Muito cuidado era tomado por sua parte, mas infelizmente nem todas as pessoas acreditavam na existência do grande vilão; negacionistas e hipócritas. Será que a noite conseguem repousar suas cabeças, tranquilos, sem o peso da culpa de estar disseminando a morte por aí? A menina nunca saberá.
Meses se passaram, números aumentam e diminuem, em uma espécie de looping que parecia não ter fim, as estações mudaram, e ela até ficou mais velha! A vida ia seguindo um pouco mais serena, tentando se adaptar ao que por muitos era conhecido como “novo normal”, até que em uma quarta-feira, as vésperas do natal, uma sensação de cansaço é sentida pela menina; o bolo de sua mãe que antes era tão apetitoso agora não parecia mais o mesmo. Com todos os presentes já no porta malas do carro, prontos para serem entregues na ceia de natal na casa de sua tia, os planos precisariam mudar.
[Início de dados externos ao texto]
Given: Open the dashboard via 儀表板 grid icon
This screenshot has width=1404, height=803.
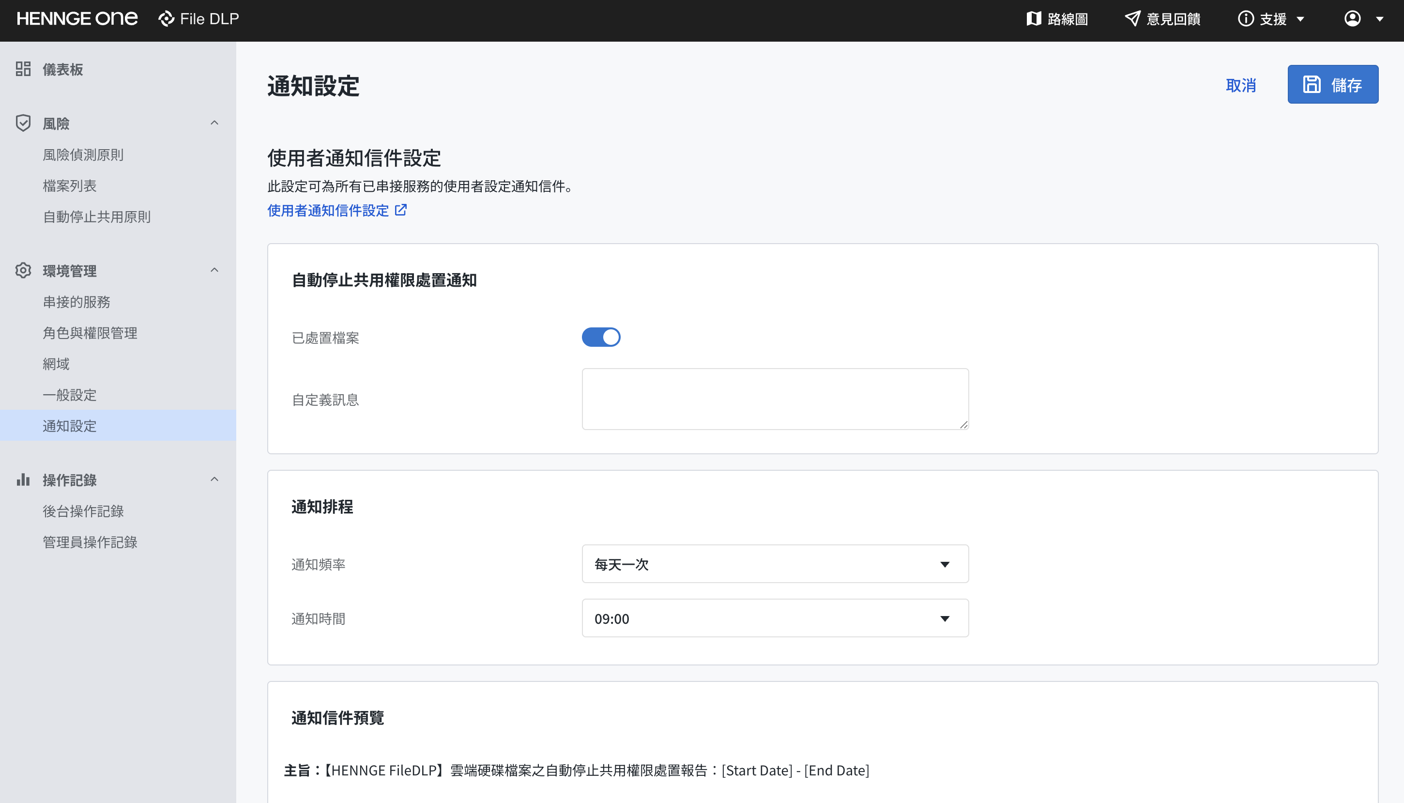Looking at the screenshot, I should pyautogui.click(x=23, y=69).
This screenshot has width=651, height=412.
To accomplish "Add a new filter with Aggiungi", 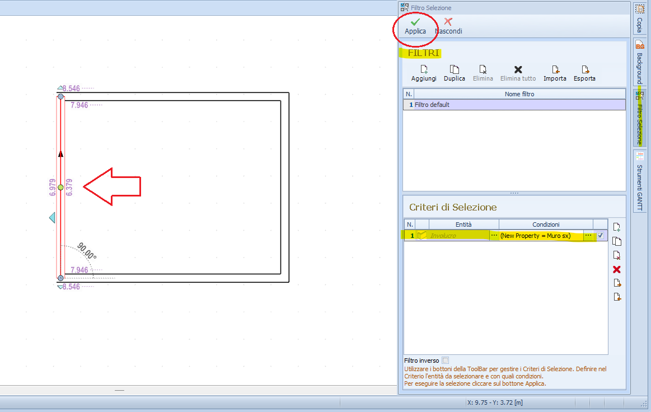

Seu pai também não se sentia muito bem. Ela já sabia o que poderia ser. Febre, cansaços, falta de paladar... tudo apontava para aquilo (não gostava nem de falar seu nome, pois palavras, quando ditas, dão a impressão de realidade).
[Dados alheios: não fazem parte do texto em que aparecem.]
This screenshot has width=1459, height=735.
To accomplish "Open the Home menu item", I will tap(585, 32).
Seu estado foi piorando gradativamente a cada dia. O pai da menina, que antes fora tão forte e cheio de esperança, se via com medo, aflito. Os médicos diziam que estava tudo indo bem, nada com o que se preocupar.
A virada de ano foi repleta de figuras vestidas de branco, no espírito festivo do início da nova década, médicos e mais médicos. Nada mais fazia sentido, como alguém jovem e saudável se encontrava em estado tão debilitado? Confusão era aquilo que ela mais sentia, quando de repente tudo se foi lentamente se transformando em um borrão, e escurecendo, perdendo o brilho...
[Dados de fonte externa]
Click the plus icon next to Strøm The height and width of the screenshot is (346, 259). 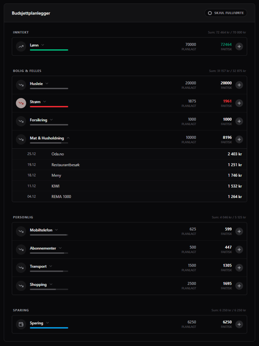[239, 103]
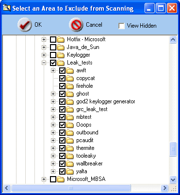Click the horizontal scrollbar right arrow
Viewport: 180px width, 195px height.
tap(164, 188)
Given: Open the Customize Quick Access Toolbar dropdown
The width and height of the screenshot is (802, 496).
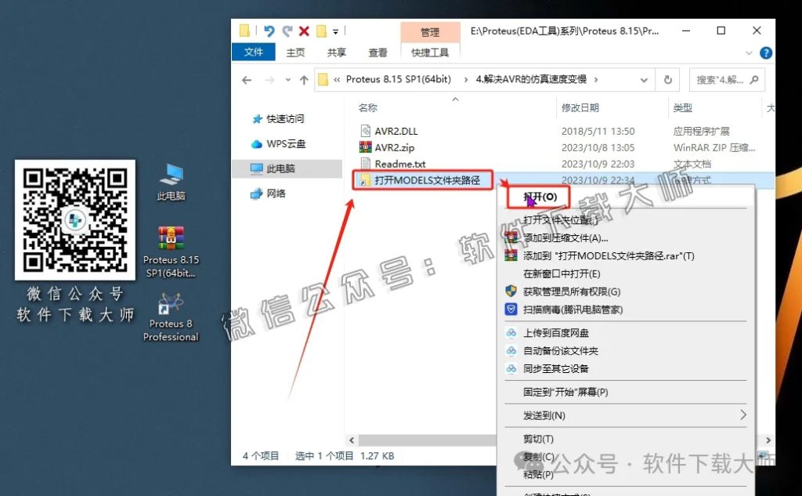Looking at the screenshot, I should pos(336,31).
Desde muito nova, a menina almejava ganhar um buquê de flores, quem sabe até mesmo de um admirador secreto, um futuro amante ou em uma festa de casamento de suas amigas. Nunca imaginou que receberia seu primeiro com mão sólidas e frias.
A vida não vem com um prazo de validade, não há programação nem horário para terminar. De surpresa, todos viram seus pais, amigos, amores eternos ou até mesmo o vizinho antipático terem suas vidas validadas, encerradas. Seria da natureza humana dar valor para o ar que se respira apenas quando ele se esvai dos pulmões dos por eles amados?
Uma menina, com expectativas, medos, sonhos e inseguranças. Apenas uma menina, uma entre centenas de milhares. Uma história entre milhões, queimadas ou enterradas, mas para sempre apagadas.